Share

Jeda 2

Hari apa sekarang? Tepatnya... sudah berapa lama? Sayna masih menunggu. Dia bersabar meski tidak pernah mendapat kabar. Apa Danish baik-baik saja? Bagaimana keadaannya? Kapan dia akan kembali? Sayna takut, perutnya semakin besar.

Danish memintanya untuk menunggu. Dia butuh waktu, tentu, Sayna mengerti itu. Tapi keadaan sekarang sudah tidak sama, ada yang harus Sayna beri tahu. Perutnya mungkin masih rata, tapi ada segumpal daging yang bertumbuh di dalam sana. Usianya menginjak bulan ketiga, 12 minggu 6 hari. Berarti sudah dua bulan Danish dan Sayna tidak berjumpa.

Sayna merindukannya, sebanyak dia harus menahannya, sesakit yang harus ditahannya.
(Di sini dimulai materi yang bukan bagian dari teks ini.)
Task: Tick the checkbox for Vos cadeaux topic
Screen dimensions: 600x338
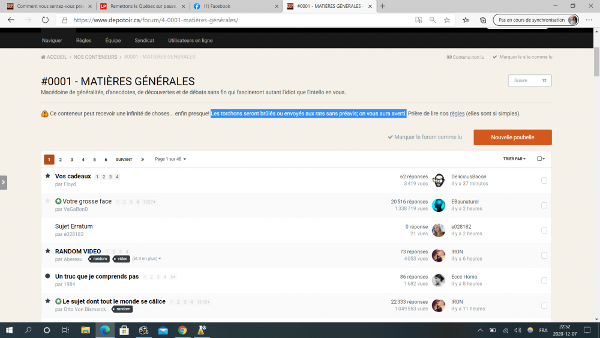Action: click(544, 180)
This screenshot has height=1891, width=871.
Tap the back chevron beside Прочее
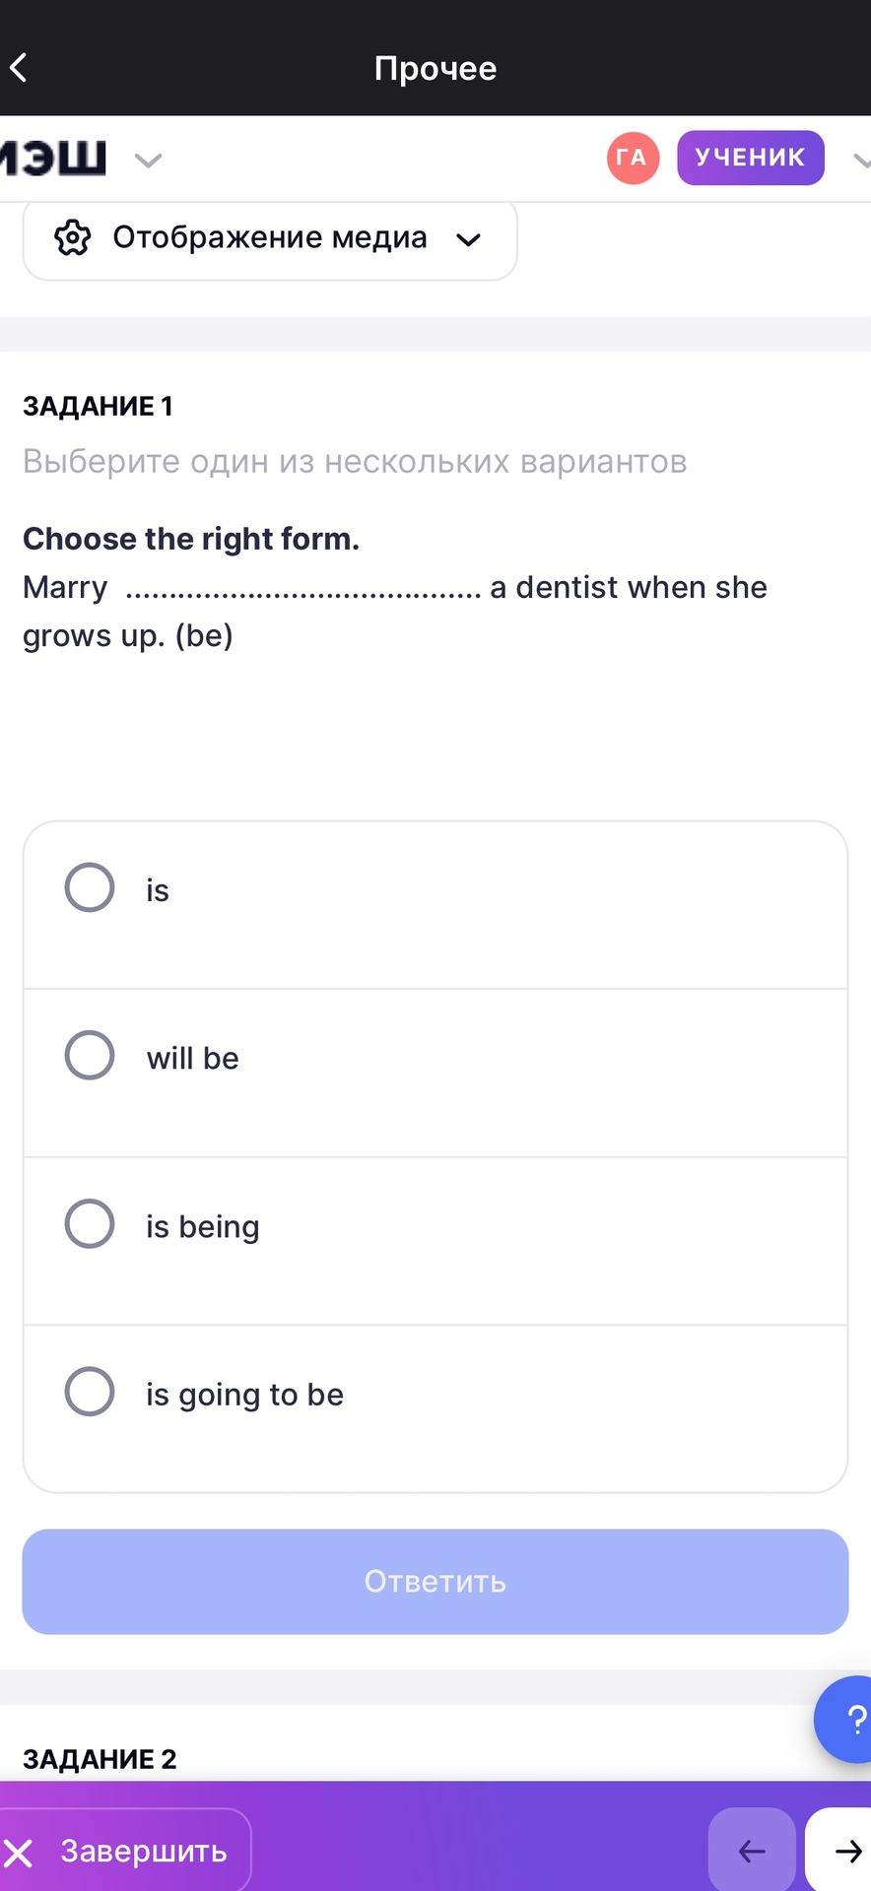point(18,68)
“Sabar, ya...” Gadis itu mengelus permukaan perut. Katanya gerakan mulai terasa di atas usia 12 minggu, berarti tak akan lama lagi Sayna bisa merasakan sensasi kupu-kupu di sekitar sini.

Malam-malam begini, dia harus terjaga karena tiba-tiba menginginkan buah semangka. Di mana Sayna harus mencarinya? Apa ada toko buah yang masih buka? Gadis itu menangis, dia merindukan Danish.

Sayna penasaran, seperti apa reaksi pemuda itu saat mengetahui kebenarannya. Apa dia akan bahagia? Atau panik dan menyuruhnya melakukan hal-hal lain? Sayna tidak bisa memprediksi. Danish bisa jadi orang yang sabar tapi di satu sisi bisa sangat dingin saat dia marah, dia pernah mendiamkan Sayna berbulan-bulan, saat mereka masih SMA.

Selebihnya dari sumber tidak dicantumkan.